FROM THE PASTOR’S STUDY
Over the course of 2022 Nacoochee Presbyterian Church will have to do what is known in the Presbyterian Church (USA) as a “Mission Study.” This study is a way to prepare for choosing the next pastor. Part of the work will be to think about what the core values of the congregation are. This is not a question about the values to which the congregation aspires; rather, it is a question about the reality now. Another way of asking the question of core values is: What really makes us tick? What are the unquestioned assumptions that guide our behavior as a community of faith? I’d like to take a shot at this from the perspective of having been the pastor here for the last 24 years. Here are my top three.
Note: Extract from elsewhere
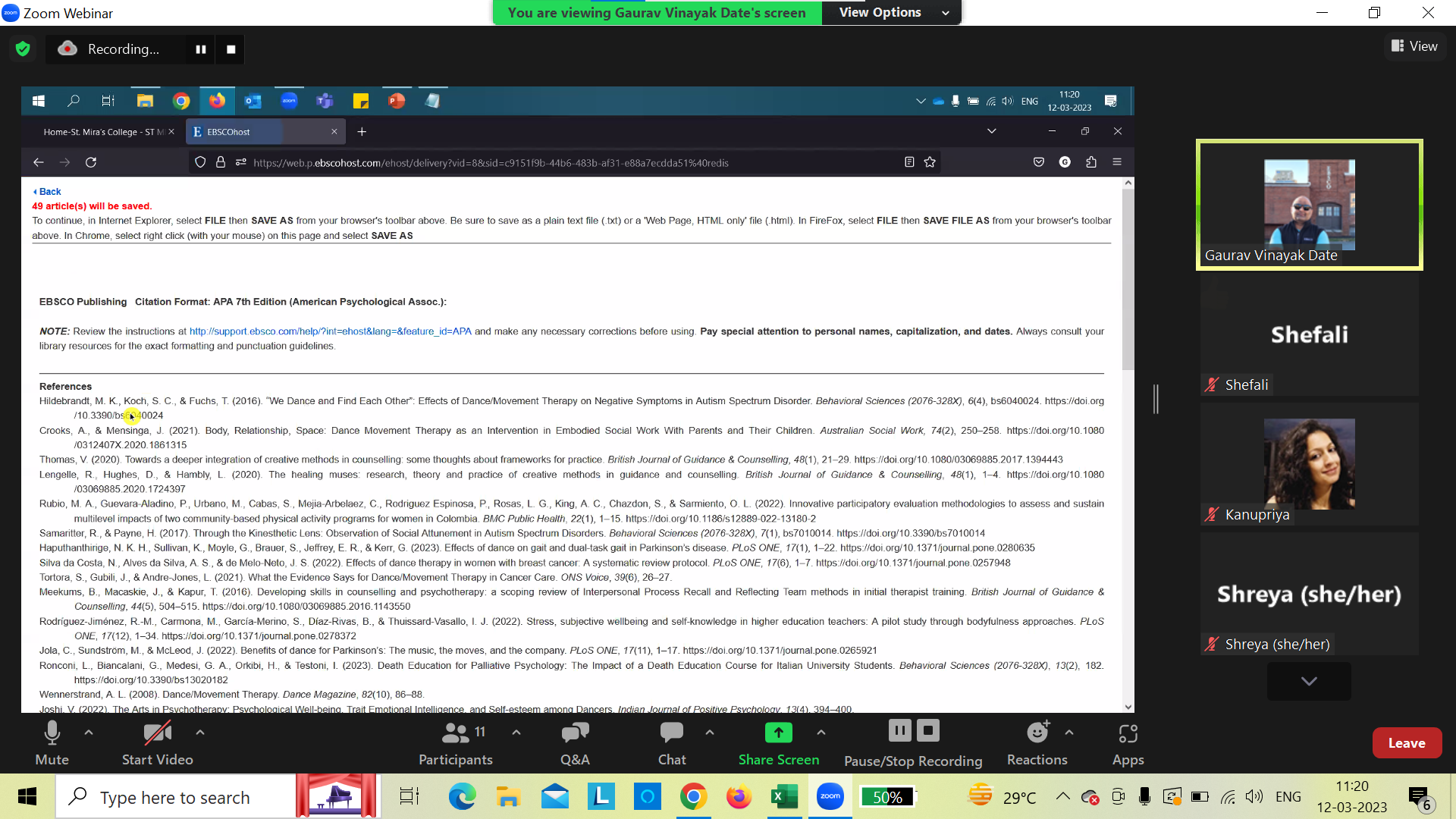Expand Participants count dropdown arrow
Viewport: 1456px width, 819px height.
516,732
*We value diversity and others who value diversity. (The conundrum for us is that we have difficulty with those who, in our minds, are intolerant of others). The primary way this value has manifested itself has been in our openness to LGBTQ people in membership and in all leadership positions in our church. This has certainly set us apart from our neighboring churches, especially since this openness has been a firm part of our way of being since sometime in the late 1990s. I am confident in saying, by God’s grace, we have been right about this and right for a long time! This issue has been front and center for mainline denominations for several decades, and we arrived at our commitments to openness early. There are many churches and whole denominations still fighting about this issue, but there are some coming to see things our way, and that is a good thing and something of which we can be proud. In our area, presbytery, and denomination we have been a leading voice for inclusion and diversity.
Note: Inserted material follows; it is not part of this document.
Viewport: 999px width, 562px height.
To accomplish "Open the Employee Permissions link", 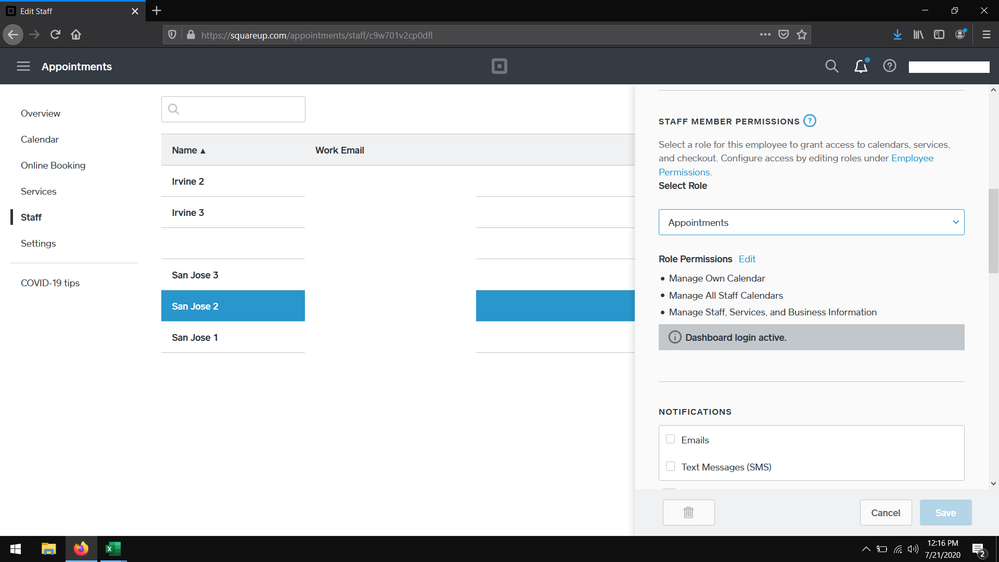I will click(x=911, y=158).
* We value the small, friendly, family-like atmosphere of Nacoochee Presbyterian Church. Many churches claim to be a friendly place, but when you attend the feeling is much different. We are not immune to the dangers of cliques and overlooking strangers in our midst – it happens sometimes in our worship services because we are happy to see one another. I think, however, that the norm is friendliness and a generous welcome to those who visit.
We are a fairly small community of faith and there is strength in the fact that we tend to like one another. We are proud of our communion and we enjoy being together. The weakness of this core value is the way in which we have tended to grow and then shrink in worship attendance. We have often over the years gotten to a place where there was no room in the pews for a visiting family of four. This would last for a while and then we would lose members, or people who had been visiting would stop coming, and we would be back to our comfortable, family-like number.
Our worship space is beautiful, and it attracts visitors and comforts those of us who are regular in worship. The smallness of the space, however, limits our abilities to handle growth.
I’m not sure which is the driver of our swings in the numbers of people who attend. Is it the limits of our worship space? Or is the driver of our ups and downs in worship numbers our core value of a family like atmosphere? Maybe both? Maybe it is not a problem.
*We value thoughtful, grounded, relevant, musically rich worship services that lead us into the world to embody God’s love and compassion. One conviction that I have brought to my work as a Minister of Word and Sacrament is that the most important thing a church does in the world is worship God and then send people into society to embody God’s love. This is the unique gift we in the church offer the world. Worship is what separates us from businesses, social service agencies, schools, country clubs, political parties, and every other human community. We can and do help build homes through Habitat for Humanity, feed the hungry through our food pantry, reach out to those suffering addictions by allowing our building to be used for support groups, send money to areas devastated by natural disasters through special offerings, speak and march to support social justice causes, help support impoverished people in other countries by offering microloans, support the denomination’s connection-al work through our financial gifts, seek to be good stewards of the earth by having solar panels and by maintaining the valley that surrounds our church building – there are many more things that could be listed here, but the point is that each one springs from a vibrant worship life that connects us to God and to neighbor. Worship is the heartbeat of Nacoochee Presbyterian Church.
These are the top three core values I see in our community of faith. Maybe there are more and maybe you would list different ones as the top three. I invite you to prayerfully consider the question of “core values” over the next year and a half as Nacoochee Presbyterian Church prepares to call new pastoral leadership.